Source material START

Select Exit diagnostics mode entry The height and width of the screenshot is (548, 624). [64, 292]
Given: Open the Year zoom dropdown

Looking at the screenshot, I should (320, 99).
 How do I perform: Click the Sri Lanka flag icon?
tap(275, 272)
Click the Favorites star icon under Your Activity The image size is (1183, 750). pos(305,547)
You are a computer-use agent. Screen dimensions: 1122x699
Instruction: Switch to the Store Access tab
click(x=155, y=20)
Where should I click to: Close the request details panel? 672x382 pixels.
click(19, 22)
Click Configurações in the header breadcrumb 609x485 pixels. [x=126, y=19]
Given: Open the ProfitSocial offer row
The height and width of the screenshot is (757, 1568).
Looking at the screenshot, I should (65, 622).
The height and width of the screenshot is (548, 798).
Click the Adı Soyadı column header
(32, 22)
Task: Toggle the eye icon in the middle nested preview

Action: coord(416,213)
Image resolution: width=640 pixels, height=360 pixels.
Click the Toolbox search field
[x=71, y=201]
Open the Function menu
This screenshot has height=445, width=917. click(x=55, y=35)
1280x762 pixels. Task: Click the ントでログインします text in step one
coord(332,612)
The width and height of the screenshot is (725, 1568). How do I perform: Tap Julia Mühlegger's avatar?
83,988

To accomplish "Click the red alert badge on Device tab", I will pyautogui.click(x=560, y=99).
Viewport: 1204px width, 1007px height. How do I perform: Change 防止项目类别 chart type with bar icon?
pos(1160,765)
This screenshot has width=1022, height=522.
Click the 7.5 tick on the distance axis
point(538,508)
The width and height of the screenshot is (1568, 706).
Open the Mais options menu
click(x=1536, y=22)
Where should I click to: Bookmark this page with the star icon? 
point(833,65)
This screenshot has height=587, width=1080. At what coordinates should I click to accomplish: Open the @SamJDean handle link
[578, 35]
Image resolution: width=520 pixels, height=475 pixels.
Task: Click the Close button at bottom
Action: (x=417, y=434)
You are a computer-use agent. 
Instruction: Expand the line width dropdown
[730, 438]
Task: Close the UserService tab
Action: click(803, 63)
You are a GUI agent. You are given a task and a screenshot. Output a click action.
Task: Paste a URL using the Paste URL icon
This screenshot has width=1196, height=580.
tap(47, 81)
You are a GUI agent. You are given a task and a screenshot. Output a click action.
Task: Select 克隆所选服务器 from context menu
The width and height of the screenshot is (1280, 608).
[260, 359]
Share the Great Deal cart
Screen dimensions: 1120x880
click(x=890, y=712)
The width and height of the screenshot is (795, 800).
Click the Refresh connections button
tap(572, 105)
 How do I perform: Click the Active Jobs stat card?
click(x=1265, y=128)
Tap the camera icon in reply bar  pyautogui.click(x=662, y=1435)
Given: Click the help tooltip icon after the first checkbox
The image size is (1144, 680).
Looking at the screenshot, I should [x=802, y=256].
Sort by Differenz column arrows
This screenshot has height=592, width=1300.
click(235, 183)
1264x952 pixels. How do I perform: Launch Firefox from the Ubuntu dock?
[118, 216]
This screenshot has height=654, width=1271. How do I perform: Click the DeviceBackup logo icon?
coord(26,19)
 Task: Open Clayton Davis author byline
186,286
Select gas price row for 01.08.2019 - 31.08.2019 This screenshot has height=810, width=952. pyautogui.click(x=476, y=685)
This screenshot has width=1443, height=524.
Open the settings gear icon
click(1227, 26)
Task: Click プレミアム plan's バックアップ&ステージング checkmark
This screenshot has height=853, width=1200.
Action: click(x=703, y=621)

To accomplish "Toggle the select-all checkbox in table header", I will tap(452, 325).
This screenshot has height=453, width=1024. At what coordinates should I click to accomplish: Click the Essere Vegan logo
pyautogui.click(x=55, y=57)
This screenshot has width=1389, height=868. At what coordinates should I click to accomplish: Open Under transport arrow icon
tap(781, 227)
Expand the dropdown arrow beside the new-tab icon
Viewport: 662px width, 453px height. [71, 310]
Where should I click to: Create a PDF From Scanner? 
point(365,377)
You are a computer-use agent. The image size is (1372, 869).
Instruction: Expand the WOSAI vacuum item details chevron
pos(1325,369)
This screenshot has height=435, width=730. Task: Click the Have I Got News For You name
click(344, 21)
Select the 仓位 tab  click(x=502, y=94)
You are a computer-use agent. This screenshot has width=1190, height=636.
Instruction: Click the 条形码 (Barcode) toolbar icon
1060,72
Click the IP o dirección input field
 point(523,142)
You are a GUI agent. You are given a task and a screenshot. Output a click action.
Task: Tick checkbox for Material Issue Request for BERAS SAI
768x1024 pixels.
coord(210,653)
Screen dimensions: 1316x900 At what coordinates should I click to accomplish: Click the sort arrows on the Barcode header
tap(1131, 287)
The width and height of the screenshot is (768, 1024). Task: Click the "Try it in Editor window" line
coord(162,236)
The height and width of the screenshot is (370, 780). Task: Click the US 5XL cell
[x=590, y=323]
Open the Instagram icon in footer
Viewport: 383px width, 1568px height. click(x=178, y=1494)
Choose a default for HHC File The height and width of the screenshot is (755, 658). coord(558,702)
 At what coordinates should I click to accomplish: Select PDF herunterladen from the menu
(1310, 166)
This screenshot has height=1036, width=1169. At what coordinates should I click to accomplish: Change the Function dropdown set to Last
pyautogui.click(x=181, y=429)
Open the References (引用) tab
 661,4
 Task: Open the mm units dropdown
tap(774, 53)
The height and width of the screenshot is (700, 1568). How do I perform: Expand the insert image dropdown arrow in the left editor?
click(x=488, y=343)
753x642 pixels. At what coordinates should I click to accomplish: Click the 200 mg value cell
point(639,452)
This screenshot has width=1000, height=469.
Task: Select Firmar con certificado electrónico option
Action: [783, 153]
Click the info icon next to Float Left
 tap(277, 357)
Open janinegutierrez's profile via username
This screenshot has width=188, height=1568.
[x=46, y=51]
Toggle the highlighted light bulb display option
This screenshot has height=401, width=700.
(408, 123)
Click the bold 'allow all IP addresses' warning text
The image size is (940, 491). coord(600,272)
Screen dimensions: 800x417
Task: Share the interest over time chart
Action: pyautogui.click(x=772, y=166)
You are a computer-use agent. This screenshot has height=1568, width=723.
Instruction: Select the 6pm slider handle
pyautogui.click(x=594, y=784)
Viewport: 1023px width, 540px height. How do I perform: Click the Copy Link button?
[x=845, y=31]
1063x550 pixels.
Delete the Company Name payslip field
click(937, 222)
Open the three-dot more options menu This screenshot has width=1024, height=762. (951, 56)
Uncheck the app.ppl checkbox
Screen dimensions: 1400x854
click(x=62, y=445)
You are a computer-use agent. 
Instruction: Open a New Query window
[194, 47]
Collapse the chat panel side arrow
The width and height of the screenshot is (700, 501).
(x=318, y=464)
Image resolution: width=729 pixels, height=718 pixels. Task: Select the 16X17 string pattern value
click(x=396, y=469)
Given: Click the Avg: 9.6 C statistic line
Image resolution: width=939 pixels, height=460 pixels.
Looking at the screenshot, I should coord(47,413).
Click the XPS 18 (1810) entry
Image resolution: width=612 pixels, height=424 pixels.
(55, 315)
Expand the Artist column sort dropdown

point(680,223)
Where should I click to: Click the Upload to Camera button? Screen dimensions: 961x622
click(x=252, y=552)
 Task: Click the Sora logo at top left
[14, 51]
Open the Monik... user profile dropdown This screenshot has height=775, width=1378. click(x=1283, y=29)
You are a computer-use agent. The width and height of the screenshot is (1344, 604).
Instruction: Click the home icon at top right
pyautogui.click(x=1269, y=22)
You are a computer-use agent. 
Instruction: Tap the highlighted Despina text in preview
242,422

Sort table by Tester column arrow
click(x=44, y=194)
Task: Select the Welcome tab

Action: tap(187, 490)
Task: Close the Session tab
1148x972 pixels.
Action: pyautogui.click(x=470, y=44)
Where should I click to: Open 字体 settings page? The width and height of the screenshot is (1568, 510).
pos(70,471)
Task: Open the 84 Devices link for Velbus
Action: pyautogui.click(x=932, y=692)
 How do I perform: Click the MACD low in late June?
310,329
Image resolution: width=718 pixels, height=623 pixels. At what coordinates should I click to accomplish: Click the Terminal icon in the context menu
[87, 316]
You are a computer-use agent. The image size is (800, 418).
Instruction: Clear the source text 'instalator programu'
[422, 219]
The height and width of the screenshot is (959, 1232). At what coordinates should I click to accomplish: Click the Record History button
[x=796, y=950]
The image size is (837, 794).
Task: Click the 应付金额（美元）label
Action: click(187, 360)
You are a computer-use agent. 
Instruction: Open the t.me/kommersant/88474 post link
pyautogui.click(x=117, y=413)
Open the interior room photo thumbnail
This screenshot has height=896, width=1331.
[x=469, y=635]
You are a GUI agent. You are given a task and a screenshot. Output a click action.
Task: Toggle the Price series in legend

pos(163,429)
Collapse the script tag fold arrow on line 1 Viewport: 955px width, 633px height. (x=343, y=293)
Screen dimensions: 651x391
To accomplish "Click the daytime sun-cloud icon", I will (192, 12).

Source material END

#### Description of the task
Only lines with the word "computer" are needed. Copy them from the preceding records.

#### Solved exercise
You are a computer-use agent. Screen dimensions: 1122x699
You are a computer-use agent. 
You are a computer-use agent. The image size is (1372, 869).
You are a computer-use agent. This screenshot has width=1190, height=636.
You are a computer-use agent. This screenshot has height=1568, width=723.
You are a computer-use agent. 
You are a computer-use agent. The width and height of the screenshot is (1344, 604).
You are a computer-use agent. 
You are a computer-use agent. The image size is (800, 418).
You are a computer-use agent. 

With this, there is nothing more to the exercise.